Это, разумеется, Жбанов. Его, как всегда, поддерживает Коля Дубянский.
– А вы заметили, что Белла (в отличие от многих Коля выделяет в моём имени мягкое «е» и чётко проговаривает два «л») – дай-ка сюда эти листочки, Маша (это он обращается к Лепешко за рукописью). Так вот, Белла постоянно использует глаголы первого лица множественного числа. Вот, например: «Ну а что ж мы все вместе делали», «ползли с эскалаторов», «радели под его боком», «славословили», «улюлюкали» и так далее, и так далее… Белла этим хочет сказать, ну, по крайней мере, я это так воспринимаю, о причастности каждого из нас к тому, что происходило.
Коля говорит тихо, медленно, подбирая слова, слегка заикается. Его слушают, ненадолго затихают. «Как причастность каждого из нас…» – вот ведь как возвышенно, как серьёзно и как красиво звучит. И это о моём писании… Мне, ей-богу, неловко, я конкретно ничего такого, о чём говорит Коля, не думала, когда писала. Ну во всяком случае, я это так не формулировала…

И снова взрыв:
– Так что же теперь делать, как жить-то? После стольких лет низости?!
– Как? Да как всегда жили лучшие русские люди… Честно, с достоинством…
– Ведь именно лучших и поистребили. Сколько же их погублено!
– Зато подлецы и доносчики живы, и процветают, и будут процветать. И будут вечно, при любых условиях, приспосабливаться и спасать свою шкуру.
– И эти самые обыватели, вечные обыватели, тихие, рассудительные, подлые… Они же все тоже живы. И ничуть не изменились со времён Салтыкова-Щедрина.
– Послушайте сюда!

Листочки снова в руках Феликса. Меня это уже немного напрягает.
– Вот что надо: «Чтоб на площади голос радио // Содрогался от гнева и боли, // Чтоб раскаянье бередило // Ежечасно умы и души». Покаяние! Нам необходимо всеобщее, слышите, всенародное, общенациональное покаяние. Покаяние, чтобы ничего такого не повторилось. Вот, вот, слушайте сюда: «Чтобы снова не победила // Злая опухоль малодушья». Честное слово, это гениально! А вот это: «Мы боимся его и сегодня, // Не его – так другого, такого же»… Вы только послушайте, да послушайте же…

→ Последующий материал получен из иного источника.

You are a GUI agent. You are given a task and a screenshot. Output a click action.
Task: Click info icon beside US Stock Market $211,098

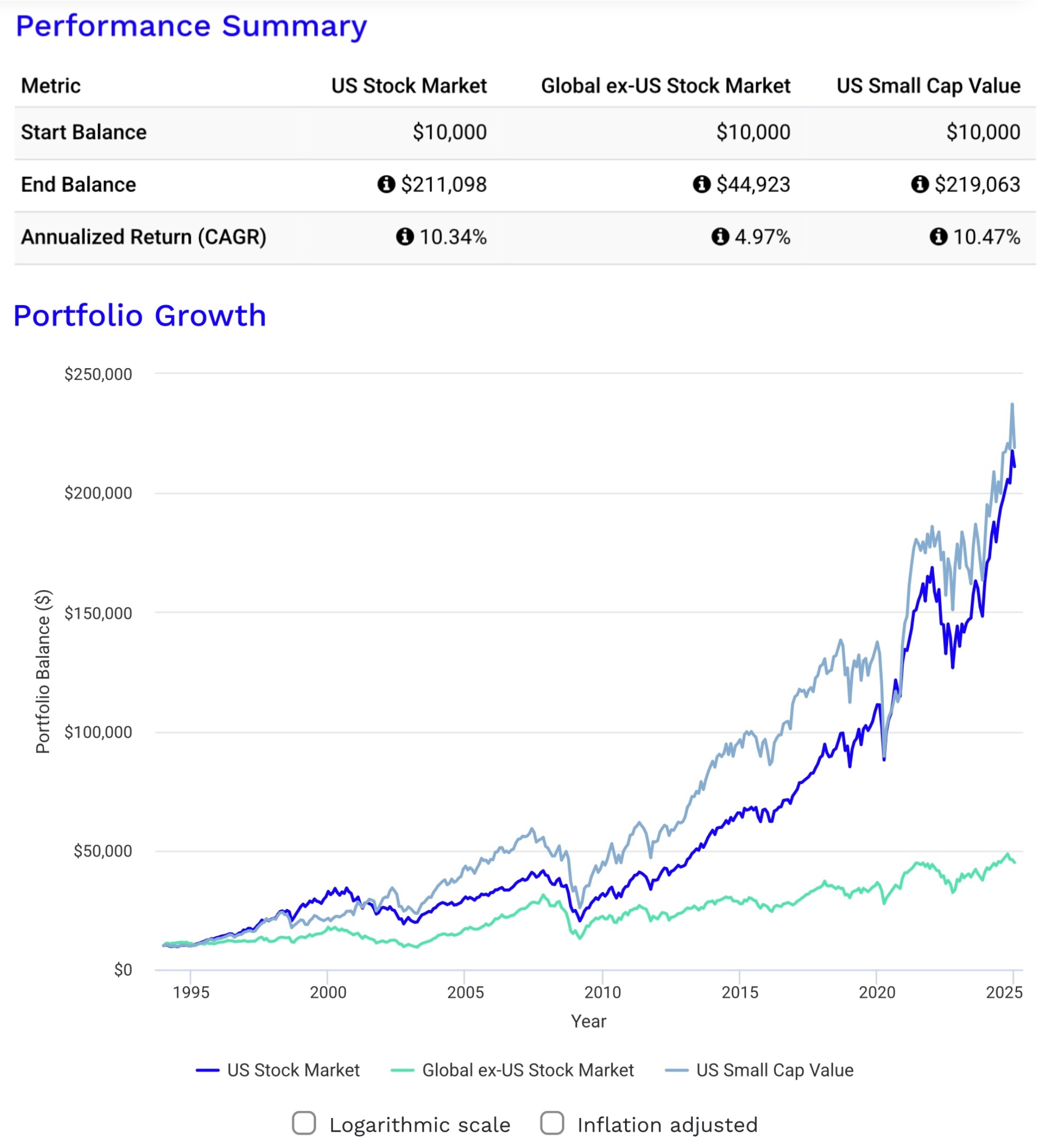click(385, 184)
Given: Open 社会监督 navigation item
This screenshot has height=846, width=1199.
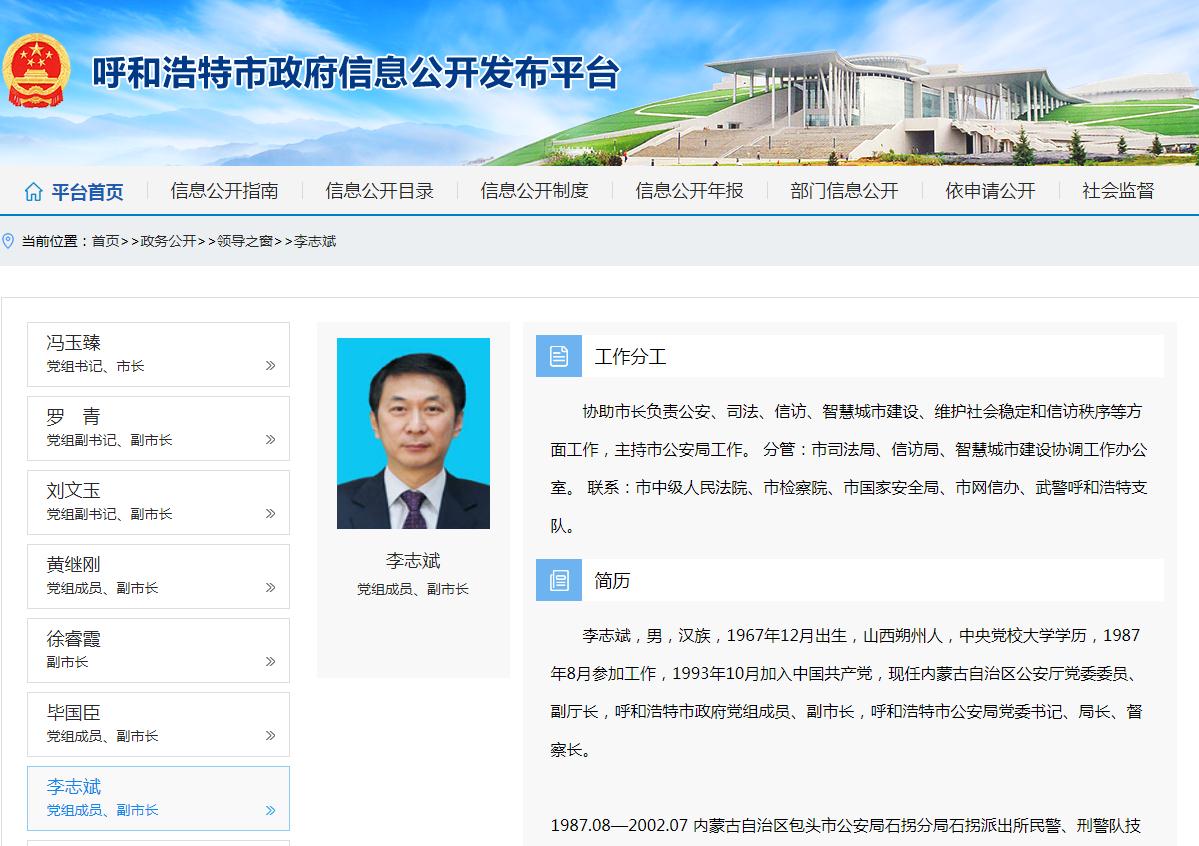Looking at the screenshot, I should pyautogui.click(x=1117, y=191).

У Феликса срывается голос, похоже, начинается истерика. Ну всё, со всем этим пора заканчивать. Сейчас он провозгласит меня «гигантом мысли» и отцом, ну или матерью, «русской демократии» . Этого допустить нельзя. Надо снизить накал страстей, сбалансировать пафос, попытаться всё спустить на тормозах… Иначе завтра мне будет стыдно смотреть им в глаза. Необходимо срочно что-то придумать.

Я вхожу в комнату. На меня смотрят очень хорошо, хочу сказать, как-то свежо: от меня, физической, как бы немножко отвыкли за время дебатов.

Я начинаю: «Друзья мои! Раз уж на то пошло, давайте я вам прочту другое, но уже совсем, совсем другое, такое, какого совершенно точно от меня никто не ожидает…»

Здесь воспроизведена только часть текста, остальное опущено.